A intenção inicial era que o lançamento de O menino no espelho coincidisse com os 90 anos de nascimento de Fernando Sabino, em 12 de outubro. Questões mercadológicas adiaram a chegada do longa-metragem ao circuito comercial para janeiro – férias de verão, época nobre para filmes dirigidos ao público infantojuvenil. Dirigido por Guilherme Fiuza e produzido pela mineira Camisa Listrada, O menino no espelho, já em fase de finalização, foi rodado há um ano na região de Cataguases, Zona da Mata.

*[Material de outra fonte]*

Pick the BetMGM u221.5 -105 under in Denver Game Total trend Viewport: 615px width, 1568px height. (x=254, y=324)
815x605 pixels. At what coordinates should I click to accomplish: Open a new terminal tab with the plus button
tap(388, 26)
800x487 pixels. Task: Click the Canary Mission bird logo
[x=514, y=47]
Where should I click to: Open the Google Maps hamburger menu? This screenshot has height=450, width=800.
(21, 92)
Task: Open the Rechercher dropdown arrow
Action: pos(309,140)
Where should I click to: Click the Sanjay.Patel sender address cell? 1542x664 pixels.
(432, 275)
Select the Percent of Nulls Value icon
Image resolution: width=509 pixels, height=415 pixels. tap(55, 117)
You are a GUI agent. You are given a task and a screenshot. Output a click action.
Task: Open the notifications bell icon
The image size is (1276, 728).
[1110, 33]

Publicado em 1982, o livro compila histórias do garoto Fernando Sabino na Belo Horizonte da década de 1920. “A gente tinha de sair da fragmentação dos contos. Nossa grande dificuldade na adaptação foi selecionar quais levar para a tela. Descartamos os infantis demais e aqueles difíceis de ser adaptados. A partir daí, escrevemos uma história com início, meio e fim. Ela tem um arco central e os contos funcionam como passagens dessa narrativa. Tivemos de criar algumas coisas que não estão no livro”, afirma o produtor André Carreira, que assinou o roteiro ao lado de Cristiano Abud e Guilherme Fiuza.

Palavra de especialista
Carmen L. Oliveira autora de Flores raras e banalíssimas

De Camões a Lota

“Fui picada pelo aguilhão da curiosidade aos versos escritos por Camões dedicados, em português, pela poeta norte-americana Elizabeth Bishop a uma tal Lota de Macedo Soares. Não tinha a mínima ideia sobre a brasileira Lota. Dediquei-me à tarefa surpreendente de descobri-la, visto que não constava de arquivos nem da lembrança social dos cariocas. Acabei por localizar Magu, que era amiga pessoal da Lota e, mais, havia trabalhado com ela no Aterro (Lota foi idealizadora do Parque do Flamengo). Foi a primeira vez em que associei o nome de Lota e seu notório sobrenome à urbanização do aterro. Magu me emprestou seis sacolas repletas de manuscritos de Lota. Minha ignorância se transformou em admiração e espanto. Estava ali uma mulher avant-garde, brilhante, fascinante. Pude fazer contato com senhoras e senhores que haviam lidado com Lota, todos seus fãs declarados. Algumas das senhoras tinham sido amigas e conheciam detalhes da vida íntima de Lota e da própria Bishop. Mediante compromisso de que não revelaria minha fonte em um eventual livro, todas me descreveram suas experiências. No livro receberam pseudônimos. Compreendo a ‘dificuldade’ de abordarem o tema gay, não obstante Lota fosse absolutamente tranquila em relação à sua postura. Ocorreu, às vezes, discordância entre pontos de vista, uma alegando que as duas tinham um amor de almas, enquanto outra garantia que Lota era da pá-virada. Mantive, escudadas por pseudônimos, todas as opiniões divergentes.”